= Selected passage =
Talhelm said he was first inspired by his own experiences in the country. While visiting Beijing in the north, he found that strangers would be much more forthcoming – “If I was eating alone people would come up and talk to me” – whereas those in the southern city of Guangzhou tended to be more reticent and fearful of offending.
This deference to others seemed like a subtle sign of a more collectivist mindset, and so Talhelm began to wonder what might lie behind the two outlooks. The divide did not seem to correlate with measures of wealth or modernisation, but he noticed that one difference could be the kind of staple crop grown in the region: rice in most southern areas, and wheat in the north. “It splits almost neatly along the Yangtze River,” says Talhelm.
Growing rice requires far greater cooperation: it is labour-intensive and requires complex irrigation systems spanning many different farms. Wheat farming, by contrast, takes about half the amount of work and depends on rainfall rather than irrigation, meaning that farmers don’t need to collaborate with their neighbours and can focus on tending their own crops.
Americans tend to draw themselves very large
Could these differences translate to a more collectivist or individualistic mindset? Working with scientists in China, Talhelm tested more than 1,000 students in various rice- and wheat-growing regions, using measures such as the triad test of holistic thinking. They also asked people to draw a diagram demonstrating their relationships to their friends and associates: people in individualistic societies tend to draw themselves as bigger than their friends, whereas collectivists tend to make everyone the same size. “Americans tend to draw themselves very large,” Talhelm says.
Sure enough, people in the wheat-growing regions tended to score higher on the measures of individualism, while the people in the rice-growing regions tended to show a more collectivist and holistic thinking. This was true even at the borders between different regions. “Here are people in nearby counties, but one farms rice one farms wheat – and we still found cultural differences.”

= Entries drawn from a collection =
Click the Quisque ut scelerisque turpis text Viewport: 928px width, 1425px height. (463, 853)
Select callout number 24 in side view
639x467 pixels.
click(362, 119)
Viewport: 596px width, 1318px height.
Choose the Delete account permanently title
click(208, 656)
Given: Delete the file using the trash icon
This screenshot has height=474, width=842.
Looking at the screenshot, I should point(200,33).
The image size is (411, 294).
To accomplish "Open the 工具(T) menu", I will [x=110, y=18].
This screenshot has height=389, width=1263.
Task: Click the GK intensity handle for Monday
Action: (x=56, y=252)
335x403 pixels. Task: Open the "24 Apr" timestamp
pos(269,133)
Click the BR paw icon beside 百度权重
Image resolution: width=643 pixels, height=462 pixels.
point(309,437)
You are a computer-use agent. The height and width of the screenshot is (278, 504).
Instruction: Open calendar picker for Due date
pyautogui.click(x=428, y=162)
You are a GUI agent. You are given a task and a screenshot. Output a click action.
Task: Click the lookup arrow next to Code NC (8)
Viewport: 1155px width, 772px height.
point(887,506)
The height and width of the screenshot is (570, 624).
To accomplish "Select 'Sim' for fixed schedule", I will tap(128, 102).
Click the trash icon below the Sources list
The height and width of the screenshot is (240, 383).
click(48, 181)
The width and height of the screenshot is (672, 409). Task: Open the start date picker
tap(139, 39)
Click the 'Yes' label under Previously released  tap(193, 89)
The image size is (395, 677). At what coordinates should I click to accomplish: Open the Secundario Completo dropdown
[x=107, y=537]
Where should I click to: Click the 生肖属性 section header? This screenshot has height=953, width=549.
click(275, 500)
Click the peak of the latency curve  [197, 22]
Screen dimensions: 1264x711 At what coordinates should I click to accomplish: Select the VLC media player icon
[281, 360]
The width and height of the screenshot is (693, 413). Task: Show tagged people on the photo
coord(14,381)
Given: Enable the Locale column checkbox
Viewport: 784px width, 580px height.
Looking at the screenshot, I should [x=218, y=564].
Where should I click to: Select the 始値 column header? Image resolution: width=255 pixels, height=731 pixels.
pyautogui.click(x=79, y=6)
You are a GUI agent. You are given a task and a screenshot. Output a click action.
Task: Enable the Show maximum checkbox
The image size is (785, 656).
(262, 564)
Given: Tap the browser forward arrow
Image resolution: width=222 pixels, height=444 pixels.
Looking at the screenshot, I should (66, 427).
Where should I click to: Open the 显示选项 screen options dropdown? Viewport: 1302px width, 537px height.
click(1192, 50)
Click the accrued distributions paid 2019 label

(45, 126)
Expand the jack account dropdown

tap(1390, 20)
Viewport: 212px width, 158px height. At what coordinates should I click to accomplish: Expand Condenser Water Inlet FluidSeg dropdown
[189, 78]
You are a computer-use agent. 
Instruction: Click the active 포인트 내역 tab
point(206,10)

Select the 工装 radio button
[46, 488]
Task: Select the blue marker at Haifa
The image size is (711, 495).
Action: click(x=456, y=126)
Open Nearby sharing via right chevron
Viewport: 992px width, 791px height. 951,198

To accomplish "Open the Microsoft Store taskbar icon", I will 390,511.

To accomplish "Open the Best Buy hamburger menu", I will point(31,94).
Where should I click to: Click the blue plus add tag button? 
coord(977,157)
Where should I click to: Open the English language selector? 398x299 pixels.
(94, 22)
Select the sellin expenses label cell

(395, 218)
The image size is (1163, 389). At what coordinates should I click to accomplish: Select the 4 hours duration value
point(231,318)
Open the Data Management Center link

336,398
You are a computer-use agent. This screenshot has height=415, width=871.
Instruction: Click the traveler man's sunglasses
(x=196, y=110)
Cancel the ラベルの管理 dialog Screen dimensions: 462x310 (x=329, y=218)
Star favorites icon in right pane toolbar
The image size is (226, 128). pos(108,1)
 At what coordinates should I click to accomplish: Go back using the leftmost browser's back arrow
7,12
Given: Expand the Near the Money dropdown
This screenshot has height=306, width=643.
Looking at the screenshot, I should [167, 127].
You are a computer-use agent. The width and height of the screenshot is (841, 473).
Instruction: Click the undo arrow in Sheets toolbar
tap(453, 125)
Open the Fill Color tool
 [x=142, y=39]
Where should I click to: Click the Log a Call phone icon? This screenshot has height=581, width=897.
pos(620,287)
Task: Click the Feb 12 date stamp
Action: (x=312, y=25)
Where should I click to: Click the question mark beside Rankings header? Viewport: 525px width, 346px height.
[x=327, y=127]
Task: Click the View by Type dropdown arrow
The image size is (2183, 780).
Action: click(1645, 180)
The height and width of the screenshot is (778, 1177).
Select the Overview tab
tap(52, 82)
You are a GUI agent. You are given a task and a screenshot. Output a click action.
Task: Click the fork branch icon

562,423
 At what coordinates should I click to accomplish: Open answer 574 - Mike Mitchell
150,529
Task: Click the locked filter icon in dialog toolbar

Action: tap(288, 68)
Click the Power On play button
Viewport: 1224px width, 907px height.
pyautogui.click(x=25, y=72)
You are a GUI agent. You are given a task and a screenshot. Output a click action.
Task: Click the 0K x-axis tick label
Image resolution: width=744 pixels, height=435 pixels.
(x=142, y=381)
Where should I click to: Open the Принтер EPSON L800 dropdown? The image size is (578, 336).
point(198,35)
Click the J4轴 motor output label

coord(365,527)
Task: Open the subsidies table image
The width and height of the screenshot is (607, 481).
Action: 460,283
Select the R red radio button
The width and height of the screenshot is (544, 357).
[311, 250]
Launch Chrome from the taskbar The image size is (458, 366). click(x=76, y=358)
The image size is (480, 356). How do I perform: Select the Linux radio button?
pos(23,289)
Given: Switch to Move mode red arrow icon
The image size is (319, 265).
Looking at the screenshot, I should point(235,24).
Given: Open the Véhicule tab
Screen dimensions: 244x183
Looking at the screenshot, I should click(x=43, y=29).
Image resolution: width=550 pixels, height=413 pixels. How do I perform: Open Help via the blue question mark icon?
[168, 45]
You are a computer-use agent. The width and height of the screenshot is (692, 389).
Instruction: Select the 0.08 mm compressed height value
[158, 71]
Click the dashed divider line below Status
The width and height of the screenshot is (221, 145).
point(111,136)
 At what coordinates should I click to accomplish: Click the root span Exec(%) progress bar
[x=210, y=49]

= Questions to answer =
• 1. Reproduce the passage on rice and wheat farming in China from "This deference to" to "their own crops.".
• 2. In the passage on rice and wheat farming in China, condense the paragraph beginning "Growing rice requires far greater cooperation" into a short bulleted list that keeps its main facts.
• 3. Summarize the passage on rice and wheat farming in China in two sentences.

= Responses to the tasks =
• 1.
This deference to others seemed like a subtle sign of a more collectivist mindset, and so Talhelm began to wonder what might lie behind the two outlooks. The divide did not seem to correlate with measures of wealth or modernisation, but he noticed that one difference could be the kind of staple crop grown in the region: rice in most southern areas, and wheat in the north. “It splits almost neatly along the Yangtze River,” says Talhelm.
Growing rice requires far greater cooperation: it is labour-intensive and requires complex irrigation systems spanning many different farms. Wheat farming, by contrast, takes about half the amount of work and depends on rainfall rather than irrigation, meaning that farmers don’t need to collaborate with their neighbours and can focus on tending their own crops.

• 2.
- Rice farming requires far greater cooperation.
- It is labor-intensive and relies on complex irrigation systems spanning many farms.
- Wheat farming takes about half the work and depends on rainfall rather than irrigation.
- Wheat farmers therefore need not collaborate with neighbors and can tend their own crops.

• 3. After noticing that people in northern China seemed more forthcoming than those in the south, Talhelm suspected the divide might stem from staple crops, since rice farming demands far more cooperation than wheat farming. Testing more than 1,000 students, he and scientists in China found that people in wheat-growing regions scored higher on individualism, while those in rice-growing regions showed more collectivist and holistic thinking, even in neighboring counties.